Wrong, stabilsation requirement changed in January (or Feb not sure which without checking) stabilisation is now 5 mins according to IS813.....
do you not keep yourself up to date ?????

For service I charge €80 may-aug, €100 sept-april.....trying to get my customers to see the light with regards to servicing in the summer to allow for quicker reponse to breakdowns in the winter (some hope!)

It is about time regulation began, hopefully January 09 will see a start to it, and just to shock all the gas technicians who shrug and think..whatever....it looks like corgi are going to be invited in to run it!
then the real fun begins, think I am going to sit back and watch for a while!!!!! (may even apply to become an inspector **with a rye smile**)

And furthermore, looks by end of 09 Oftec are coming in to regualte the oil guys (even more cowboys hiding in there I think!)


----------



## DavyJones (2 Aug 2008)

[Request 1] According to the forum post, what does the writer charge for a service between May and August?
[Request 2] Write out the records word for word, beginning with their first line and continuing through the line that contains "Select the Column".

[Provided data]
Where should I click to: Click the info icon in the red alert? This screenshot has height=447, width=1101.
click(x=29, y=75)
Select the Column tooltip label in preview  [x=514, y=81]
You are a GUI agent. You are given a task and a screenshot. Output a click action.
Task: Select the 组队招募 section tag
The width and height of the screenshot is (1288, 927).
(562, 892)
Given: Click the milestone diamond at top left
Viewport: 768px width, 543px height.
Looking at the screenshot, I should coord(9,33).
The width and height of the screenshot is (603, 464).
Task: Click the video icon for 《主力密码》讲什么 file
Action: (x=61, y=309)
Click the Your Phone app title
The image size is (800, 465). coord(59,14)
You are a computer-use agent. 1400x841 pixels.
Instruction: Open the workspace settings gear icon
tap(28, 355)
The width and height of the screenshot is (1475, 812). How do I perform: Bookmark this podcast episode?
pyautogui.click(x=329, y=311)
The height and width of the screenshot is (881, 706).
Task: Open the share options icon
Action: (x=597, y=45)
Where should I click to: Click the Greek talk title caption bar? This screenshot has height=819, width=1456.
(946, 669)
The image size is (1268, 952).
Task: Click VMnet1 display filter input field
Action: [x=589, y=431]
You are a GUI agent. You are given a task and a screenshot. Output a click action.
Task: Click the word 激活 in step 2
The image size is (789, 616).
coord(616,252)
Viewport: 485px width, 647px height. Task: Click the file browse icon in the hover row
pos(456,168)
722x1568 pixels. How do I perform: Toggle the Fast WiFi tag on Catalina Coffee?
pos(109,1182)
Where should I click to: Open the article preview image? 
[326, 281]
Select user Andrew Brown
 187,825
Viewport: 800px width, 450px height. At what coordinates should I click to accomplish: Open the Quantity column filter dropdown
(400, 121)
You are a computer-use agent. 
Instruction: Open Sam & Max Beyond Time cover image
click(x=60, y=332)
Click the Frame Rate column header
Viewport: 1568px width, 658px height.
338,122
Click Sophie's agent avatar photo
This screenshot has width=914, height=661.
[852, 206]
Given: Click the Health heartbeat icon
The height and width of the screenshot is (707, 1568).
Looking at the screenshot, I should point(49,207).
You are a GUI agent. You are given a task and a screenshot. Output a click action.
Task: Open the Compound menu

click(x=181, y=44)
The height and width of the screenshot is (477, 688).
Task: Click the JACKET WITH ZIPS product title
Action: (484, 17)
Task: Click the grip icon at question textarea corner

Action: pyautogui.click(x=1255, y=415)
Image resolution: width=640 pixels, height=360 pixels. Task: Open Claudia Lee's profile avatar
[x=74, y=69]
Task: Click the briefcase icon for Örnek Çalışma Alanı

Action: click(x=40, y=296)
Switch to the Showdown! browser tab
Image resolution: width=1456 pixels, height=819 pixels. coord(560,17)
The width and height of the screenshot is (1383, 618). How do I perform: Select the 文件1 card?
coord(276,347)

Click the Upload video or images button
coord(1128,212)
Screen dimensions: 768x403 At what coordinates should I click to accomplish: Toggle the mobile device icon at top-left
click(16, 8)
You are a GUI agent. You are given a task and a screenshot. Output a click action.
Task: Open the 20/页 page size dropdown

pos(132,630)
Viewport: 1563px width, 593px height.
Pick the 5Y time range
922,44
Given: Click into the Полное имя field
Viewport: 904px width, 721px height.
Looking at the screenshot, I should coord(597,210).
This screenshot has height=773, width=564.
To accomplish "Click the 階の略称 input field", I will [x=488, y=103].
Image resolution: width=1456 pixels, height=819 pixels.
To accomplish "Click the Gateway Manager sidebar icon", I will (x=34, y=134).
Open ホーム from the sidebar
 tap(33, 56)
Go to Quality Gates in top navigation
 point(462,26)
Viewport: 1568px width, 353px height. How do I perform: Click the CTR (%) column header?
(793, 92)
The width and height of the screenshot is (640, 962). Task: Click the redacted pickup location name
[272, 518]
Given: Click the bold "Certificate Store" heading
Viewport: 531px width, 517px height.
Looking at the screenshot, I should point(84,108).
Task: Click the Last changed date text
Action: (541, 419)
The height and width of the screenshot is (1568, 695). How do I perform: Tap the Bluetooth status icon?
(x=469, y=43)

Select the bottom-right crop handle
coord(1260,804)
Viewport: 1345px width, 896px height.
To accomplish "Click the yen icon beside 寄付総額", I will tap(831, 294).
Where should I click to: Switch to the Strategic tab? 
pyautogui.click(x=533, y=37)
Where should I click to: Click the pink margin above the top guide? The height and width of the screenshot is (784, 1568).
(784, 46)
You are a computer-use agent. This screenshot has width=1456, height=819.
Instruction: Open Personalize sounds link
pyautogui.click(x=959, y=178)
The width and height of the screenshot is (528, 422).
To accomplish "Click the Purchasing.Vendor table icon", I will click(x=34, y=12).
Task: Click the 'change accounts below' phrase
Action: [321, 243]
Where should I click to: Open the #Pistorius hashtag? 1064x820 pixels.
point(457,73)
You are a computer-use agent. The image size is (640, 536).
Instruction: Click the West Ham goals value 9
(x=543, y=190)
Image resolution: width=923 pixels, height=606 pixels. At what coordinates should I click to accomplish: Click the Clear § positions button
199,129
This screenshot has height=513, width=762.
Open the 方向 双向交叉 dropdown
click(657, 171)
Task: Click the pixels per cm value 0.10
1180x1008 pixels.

[Exercise output 1] €80

[Exercise output 2]
Where should I click to: Click the info icon in the red alert? This screenshot has height=447, width=1101.
click(x=29, y=75)
Select the Column tooltip label in preview  [x=514, y=81]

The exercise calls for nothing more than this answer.